> _Your goal_:
The material below holds a span beginning at the line with "Image resolution: width=1280" and ending at the line with "You are a computer-use agent. This". Quote that span exactly, both ends included, and only that span.

══ Task material ══

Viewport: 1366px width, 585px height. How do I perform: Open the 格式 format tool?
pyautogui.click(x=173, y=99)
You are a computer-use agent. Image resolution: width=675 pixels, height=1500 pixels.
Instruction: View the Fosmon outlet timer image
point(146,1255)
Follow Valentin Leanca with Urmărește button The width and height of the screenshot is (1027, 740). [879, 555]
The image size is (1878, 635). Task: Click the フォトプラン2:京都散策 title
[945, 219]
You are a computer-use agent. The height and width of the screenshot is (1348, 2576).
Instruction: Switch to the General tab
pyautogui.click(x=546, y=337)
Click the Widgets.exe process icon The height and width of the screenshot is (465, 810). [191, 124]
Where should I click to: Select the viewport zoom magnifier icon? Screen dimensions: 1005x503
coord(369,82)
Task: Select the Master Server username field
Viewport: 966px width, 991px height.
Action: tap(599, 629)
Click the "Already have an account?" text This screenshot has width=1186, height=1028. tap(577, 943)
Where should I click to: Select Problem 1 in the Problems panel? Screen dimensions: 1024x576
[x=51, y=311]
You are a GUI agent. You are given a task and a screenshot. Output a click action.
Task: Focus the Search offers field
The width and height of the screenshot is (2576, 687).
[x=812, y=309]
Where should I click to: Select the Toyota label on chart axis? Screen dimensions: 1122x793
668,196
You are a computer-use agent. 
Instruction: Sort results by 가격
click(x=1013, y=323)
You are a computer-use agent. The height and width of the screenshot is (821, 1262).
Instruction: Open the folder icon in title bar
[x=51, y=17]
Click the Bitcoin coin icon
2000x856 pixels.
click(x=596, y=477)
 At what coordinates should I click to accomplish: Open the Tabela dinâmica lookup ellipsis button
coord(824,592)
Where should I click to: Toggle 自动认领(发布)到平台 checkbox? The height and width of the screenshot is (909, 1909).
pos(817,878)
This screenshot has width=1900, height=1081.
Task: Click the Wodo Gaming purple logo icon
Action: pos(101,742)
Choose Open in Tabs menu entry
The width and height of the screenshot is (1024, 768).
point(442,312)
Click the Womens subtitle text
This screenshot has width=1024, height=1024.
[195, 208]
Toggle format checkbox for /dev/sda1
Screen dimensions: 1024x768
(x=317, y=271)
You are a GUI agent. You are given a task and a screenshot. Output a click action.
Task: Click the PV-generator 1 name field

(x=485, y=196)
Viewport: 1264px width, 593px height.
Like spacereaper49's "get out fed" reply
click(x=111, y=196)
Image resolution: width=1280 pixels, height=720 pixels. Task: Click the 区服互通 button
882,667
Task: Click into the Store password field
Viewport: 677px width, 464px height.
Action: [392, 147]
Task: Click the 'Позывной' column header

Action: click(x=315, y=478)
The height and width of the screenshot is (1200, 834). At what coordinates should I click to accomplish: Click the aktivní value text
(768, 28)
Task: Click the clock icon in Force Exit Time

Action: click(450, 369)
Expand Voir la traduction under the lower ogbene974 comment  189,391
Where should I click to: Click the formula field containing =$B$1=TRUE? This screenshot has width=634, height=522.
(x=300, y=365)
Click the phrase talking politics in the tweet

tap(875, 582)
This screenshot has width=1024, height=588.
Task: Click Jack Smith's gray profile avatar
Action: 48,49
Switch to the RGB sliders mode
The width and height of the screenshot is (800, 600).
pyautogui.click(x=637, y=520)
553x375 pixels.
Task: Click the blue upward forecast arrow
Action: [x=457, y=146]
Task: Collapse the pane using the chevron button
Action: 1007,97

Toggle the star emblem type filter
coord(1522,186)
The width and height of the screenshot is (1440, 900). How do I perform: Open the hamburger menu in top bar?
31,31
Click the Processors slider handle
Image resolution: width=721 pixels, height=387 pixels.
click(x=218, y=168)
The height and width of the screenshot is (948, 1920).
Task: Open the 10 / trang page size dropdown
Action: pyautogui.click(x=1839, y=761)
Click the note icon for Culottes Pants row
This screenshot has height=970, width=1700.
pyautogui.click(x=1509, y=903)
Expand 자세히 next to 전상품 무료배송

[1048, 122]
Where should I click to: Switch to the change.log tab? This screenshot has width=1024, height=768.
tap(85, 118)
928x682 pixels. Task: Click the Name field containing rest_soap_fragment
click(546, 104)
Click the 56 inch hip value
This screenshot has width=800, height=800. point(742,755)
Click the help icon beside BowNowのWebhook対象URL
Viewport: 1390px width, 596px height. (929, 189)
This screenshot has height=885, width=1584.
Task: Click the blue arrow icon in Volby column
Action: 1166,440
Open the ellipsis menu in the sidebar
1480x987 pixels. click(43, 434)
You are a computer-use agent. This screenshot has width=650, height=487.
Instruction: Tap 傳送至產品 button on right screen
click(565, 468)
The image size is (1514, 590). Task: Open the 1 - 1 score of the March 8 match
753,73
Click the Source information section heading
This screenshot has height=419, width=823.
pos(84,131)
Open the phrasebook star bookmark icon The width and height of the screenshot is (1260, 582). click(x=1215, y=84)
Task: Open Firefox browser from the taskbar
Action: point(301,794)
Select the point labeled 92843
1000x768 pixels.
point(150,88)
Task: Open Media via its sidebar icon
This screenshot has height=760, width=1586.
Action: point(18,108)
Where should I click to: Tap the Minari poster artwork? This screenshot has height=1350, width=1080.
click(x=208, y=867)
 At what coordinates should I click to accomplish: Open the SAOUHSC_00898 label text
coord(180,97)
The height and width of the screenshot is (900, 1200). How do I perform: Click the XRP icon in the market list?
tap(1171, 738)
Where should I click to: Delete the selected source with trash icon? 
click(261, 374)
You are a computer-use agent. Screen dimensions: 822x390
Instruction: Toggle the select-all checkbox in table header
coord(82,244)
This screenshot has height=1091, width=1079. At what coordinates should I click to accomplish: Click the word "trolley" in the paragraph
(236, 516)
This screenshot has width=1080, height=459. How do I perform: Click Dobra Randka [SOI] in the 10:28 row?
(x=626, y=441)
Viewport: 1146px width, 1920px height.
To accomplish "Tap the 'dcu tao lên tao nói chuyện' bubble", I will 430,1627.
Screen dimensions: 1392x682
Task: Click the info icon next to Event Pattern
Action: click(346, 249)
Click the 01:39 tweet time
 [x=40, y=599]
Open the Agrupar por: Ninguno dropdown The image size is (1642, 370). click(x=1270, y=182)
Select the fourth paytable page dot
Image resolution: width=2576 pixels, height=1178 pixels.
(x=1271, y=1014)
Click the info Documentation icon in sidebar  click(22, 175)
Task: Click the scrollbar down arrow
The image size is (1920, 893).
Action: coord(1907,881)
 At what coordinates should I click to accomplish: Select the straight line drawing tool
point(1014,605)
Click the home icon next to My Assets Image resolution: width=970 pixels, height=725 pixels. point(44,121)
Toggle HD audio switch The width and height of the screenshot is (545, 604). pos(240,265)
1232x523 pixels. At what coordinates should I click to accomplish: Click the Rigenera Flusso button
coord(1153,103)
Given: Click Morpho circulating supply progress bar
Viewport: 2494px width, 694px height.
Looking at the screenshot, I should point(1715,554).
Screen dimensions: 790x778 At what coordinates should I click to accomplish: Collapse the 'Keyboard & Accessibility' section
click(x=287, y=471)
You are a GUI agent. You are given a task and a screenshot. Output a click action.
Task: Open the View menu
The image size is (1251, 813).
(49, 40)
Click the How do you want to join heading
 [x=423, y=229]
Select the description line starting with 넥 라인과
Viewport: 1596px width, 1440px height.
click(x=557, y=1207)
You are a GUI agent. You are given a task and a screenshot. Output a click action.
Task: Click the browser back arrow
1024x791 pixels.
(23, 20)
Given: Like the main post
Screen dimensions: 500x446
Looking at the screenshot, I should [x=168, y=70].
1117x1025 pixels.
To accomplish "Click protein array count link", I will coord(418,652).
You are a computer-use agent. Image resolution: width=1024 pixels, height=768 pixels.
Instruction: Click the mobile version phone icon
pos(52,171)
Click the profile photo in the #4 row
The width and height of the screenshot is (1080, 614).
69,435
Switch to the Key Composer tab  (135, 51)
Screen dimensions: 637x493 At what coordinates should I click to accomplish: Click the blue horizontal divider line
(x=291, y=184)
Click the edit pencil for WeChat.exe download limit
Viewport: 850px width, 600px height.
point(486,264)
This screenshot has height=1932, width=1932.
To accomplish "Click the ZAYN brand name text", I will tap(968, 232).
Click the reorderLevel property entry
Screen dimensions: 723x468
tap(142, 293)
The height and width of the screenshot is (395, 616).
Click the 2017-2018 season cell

═══

> _Expected output_:
Image resolution: width=1280 pixels, height=720 pixels. Task: Click the 区服互通 button
882,667
Task: Click into the Store password field
Viewport: 677px width, 464px height.
Action: [392, 147]
Task: Click the 'Позывной' column header

Action: click(x=315, y=478)
The height and width of the screenshot is (1200, 834). At what coordinates should I click to accomplish: Click the aktivní value text
(768, 28)
Task: Click the clock icon in Force Exit Time

Action: click(450, 369)
Expand Voir la traduction under the lower ogbene974 comment  189,391
Where should I click to: Click the formula field containing =$B$1=TRUE? This screenshot has width=634, height=522.
(x=300, y=365)
Click the phrase talking politics in the tweet

tap(875, 582)
This screenshot has width=1024, height=588.
Task: Click Jack Smith's gray profile avatar
Action: 48,49
Switch to the RGB sliders mode
The width and height of the screenshot is (800, 600).
pyautogui.click(x=637, y=520)
553x375 pixels.
Task: Click the blue upward forecast arrow
Action: [x=457, y=146]
Task: Collapse the pane using the chevron button
Action: 1007,97

Toggle the star emblem type filter
coord(1522,186)
The width and height of the screenshot is (1440, 900). How do I perform: Open the hamburger menu in top bar?
31,31
Click the Processors slider handle
Image resolution: width=721 pixels, height=387 pixels.
click(x=218, y=168)
The height and width of the screenshot is (948, 1920).
Task: Open the 10 / trang page size dropdown
Action: pyautogui.click(x=1839, y=761)
Click the note icon for Culottes Pants row
This screenshot has height=970, width=1700.
pyautogui.click(x=1509, y=903)
Expand 자세히 next to 전상품 무료배송

[1048, 122]
Where should I click to: Switch to the change.log tab? This screenshot has width=1024, height=768.
tap(85, 118)
928x682 pixels. Task: Click the Name field containing rest_soap_fragment
click(546, 104)
Click the 56 inch hip value
This screenshot has width=800, height=800. point(742,755)
Click the help icon beside BowNowのWebhook対象URL
Viewport: 1390px width, 596px height. (929, 189)
This screenshot has height=885, width=1584.
Task: Click the blue arrow icon in Volby column
Action: 1166,440
Open the ellipsis menu in the sidebar
1480x987 pixels. click(43, 434)
You are a computer-use agent. This screenshot has width=650, height=487.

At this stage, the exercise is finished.